Suicides à France Télécom : pourquoi un procès au pénal ?

Revue de Presse

Source : lexpress.fr (6 mai 2019)

Dix ans après ‘la vague de suicides’, le procès France Télécom commence le 6 mai 2019 devant la 31e chambre correctionnelle du tribunal de grande instance de Paris.

C’est un procès de nature exceptionnelle qui s’ouvre le 6 mai à Paris : celui des suicides à France Télécom. 35 salariés de l’entreprise se sont donné la mort entre 2008 et 2009, selon les syndicats. Le parquet de Paris a retenu le chiffre de 39 victimes : 19 se sont suicidées, 12 ont tenté de le faire, et 8 ont subi un épisode de dépression ou ont été en arrêt de travail. 

Quelles sont les parties face à face ?

Sur le banc des accusés, France Télécom devenue Orange, Didier Lombard, l’ex-PDG à l’époque des faits, ainsi que six autres cadres et dirigeants (son numéro deux, Louis-Pierre Wenès, Olivier Barberot, son DRH…). 

Face à eux, des dizaines de personnes, à la fois des ayants-droits, mais également des agents et contractuels qui ont vécu les événements de cette période et qui se sont constitués partie civile, tout comme les syndicats de l’opérateur télécom et des associations.  

Pourquoi un procès ?

Lorsque les suicides se multiplient à partir de 2008, l’inspection du travail est saisie. Elle part des cas individuels et conclut à un dysfonctionnement général de l’entreprise. Elle alerte alors le procureur de la République. Celui-ci mène l’enquête. Il aurait pu refermer le dossier, conclure à une série de suicides n’ayant aucun rapport entre eux, estimer qu’il s’agissait d’une triste loi de séries, puisqu’il s’agit de 39 victimes sur 105 000 personnes travaillant dans le groupe en France (170 000 dans le monde). Au contraire, il juge que le harcèlement moral est institutionnalisé à l’échelle d’un groupe et nécessite un procès. 

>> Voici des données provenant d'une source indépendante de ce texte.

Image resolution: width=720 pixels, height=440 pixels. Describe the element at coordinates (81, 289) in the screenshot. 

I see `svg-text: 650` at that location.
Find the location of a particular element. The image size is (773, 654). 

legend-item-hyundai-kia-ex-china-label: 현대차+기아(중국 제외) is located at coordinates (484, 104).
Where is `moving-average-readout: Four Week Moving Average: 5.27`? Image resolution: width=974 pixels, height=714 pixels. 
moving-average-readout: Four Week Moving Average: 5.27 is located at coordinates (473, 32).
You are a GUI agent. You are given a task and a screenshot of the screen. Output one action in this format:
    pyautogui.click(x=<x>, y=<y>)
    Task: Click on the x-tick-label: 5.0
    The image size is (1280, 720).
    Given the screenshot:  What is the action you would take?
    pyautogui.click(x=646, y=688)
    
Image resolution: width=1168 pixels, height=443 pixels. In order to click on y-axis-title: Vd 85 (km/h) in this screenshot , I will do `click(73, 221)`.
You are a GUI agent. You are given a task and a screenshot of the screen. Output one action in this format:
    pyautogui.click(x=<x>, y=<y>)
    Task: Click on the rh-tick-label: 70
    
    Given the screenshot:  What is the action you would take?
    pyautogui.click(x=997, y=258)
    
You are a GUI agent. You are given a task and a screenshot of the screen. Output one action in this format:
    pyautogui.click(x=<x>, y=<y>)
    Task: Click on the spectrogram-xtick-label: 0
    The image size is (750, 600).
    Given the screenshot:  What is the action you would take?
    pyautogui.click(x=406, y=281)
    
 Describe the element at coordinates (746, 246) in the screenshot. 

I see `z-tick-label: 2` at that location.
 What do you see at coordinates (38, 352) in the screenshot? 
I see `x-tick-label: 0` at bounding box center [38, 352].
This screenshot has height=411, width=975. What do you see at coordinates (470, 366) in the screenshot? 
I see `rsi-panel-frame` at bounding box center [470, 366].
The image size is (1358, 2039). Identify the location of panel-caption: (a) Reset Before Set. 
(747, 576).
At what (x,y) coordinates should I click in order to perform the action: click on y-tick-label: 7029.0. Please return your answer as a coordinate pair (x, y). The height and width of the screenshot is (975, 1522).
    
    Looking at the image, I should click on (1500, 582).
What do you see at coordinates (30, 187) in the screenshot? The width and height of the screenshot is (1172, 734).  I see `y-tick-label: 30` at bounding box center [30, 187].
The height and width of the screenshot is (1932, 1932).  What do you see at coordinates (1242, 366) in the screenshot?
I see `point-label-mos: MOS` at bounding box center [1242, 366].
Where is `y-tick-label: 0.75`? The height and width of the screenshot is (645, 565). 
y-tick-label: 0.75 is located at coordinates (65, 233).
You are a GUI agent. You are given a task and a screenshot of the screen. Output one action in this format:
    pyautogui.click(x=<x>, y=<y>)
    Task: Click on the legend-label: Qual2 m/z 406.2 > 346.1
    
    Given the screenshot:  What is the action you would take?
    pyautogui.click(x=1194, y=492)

Pour le parquet, cette politique de déstabilisation concerne ‘de très nombreuses victimes non identifiées, susceptibles de demander l’indemnisation de leur préjudice dans le cadre de ce dossier ou devant une autre instance’. C’est la première entreprise du CAC40 à avoir été mise en examen pour harcèlement moral. 

Qu’est-ce que le ‘harcèlement moral institutionnalisé’ ?

Le harcèlement moral est un délit. Il peut être puni à la fois aux prud’hommes et au pénal. Les deux juridictions peuvent être saisies (dans un délai de cinq ans pour la première, dans un délai de six ans pour la seconde). 

Dans le cadre de France Télécom, l’inspection du travail ayant saisi le procureur de la République, c’est sur le volet pénal que l’affaire est traitée. C’est ce qu’on appelle le droit pénal du travail, sur le fondement de l’article 222-33-2 du code pénal : ‘Le fait de harceler autrui par des propos ou comportements répétés ayant pour objet ou pour effet une dégradation des conditions de travail susceptible de porter atteinte à ses droits et à sa dignité, d’altérer sa santé physique ou mentale ou de compromettre son avenir professionnel, est puni de deux ans d’emprisonnement et de 30 000 euros d’amende’. Les dommages et intérêts et les préjudices pourraient lourdement augmenter la facture. 

La question au coeur du procès sera de savoir s’il y a eu une ‘ politique d’entreprise visant à déstabiliser les salariés et agents et à créer un climat anxiogène ’, indique l’ordonnance du juge d’instruction. La chaîne de responsabilités à l’échelle d’un groupe international sera examinée. La mise en oeuvre du plan Next pour ‘nouvelle expérience des télécoms’, mis en place par Didier Lombard, a été profondément critiquée. En 2006, ce dernier déclarait que l’objectif est de supprimer 22 000 postes. Or, une importante partie de l’effectif est constituée d’agents publics pour lesquels il n’existe pas de procédure de licenciement. Des milliers de salariés sont aussi mis en mobilité, sans le vouloir. Des alertes du terrain remontent sur leur santé, mais rien n’est fait. Jusqu’aux drames. Fragilisé, Didier Lombard a quitté la direction opérationnelle de l’opérateur en mars 2010.